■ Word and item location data
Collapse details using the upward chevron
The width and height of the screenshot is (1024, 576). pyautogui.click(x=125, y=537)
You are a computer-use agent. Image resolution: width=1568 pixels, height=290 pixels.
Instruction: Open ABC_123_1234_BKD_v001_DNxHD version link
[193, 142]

■ YOUR OBJECTIVE
Copy out every one of the records above, character for character, with no changes.

■ RESPONSE
Collapse details using the upward chevron
The width and height of the screenshot is (1024, 576). pyautogui.click(x=125, y=537)
You are a computer-use agent. Image resolution: width=1568 pixels, height=290 pixels.
Instruction: Open ABC_123_1234_BKD_v001_DNxHD version link
[193, 142]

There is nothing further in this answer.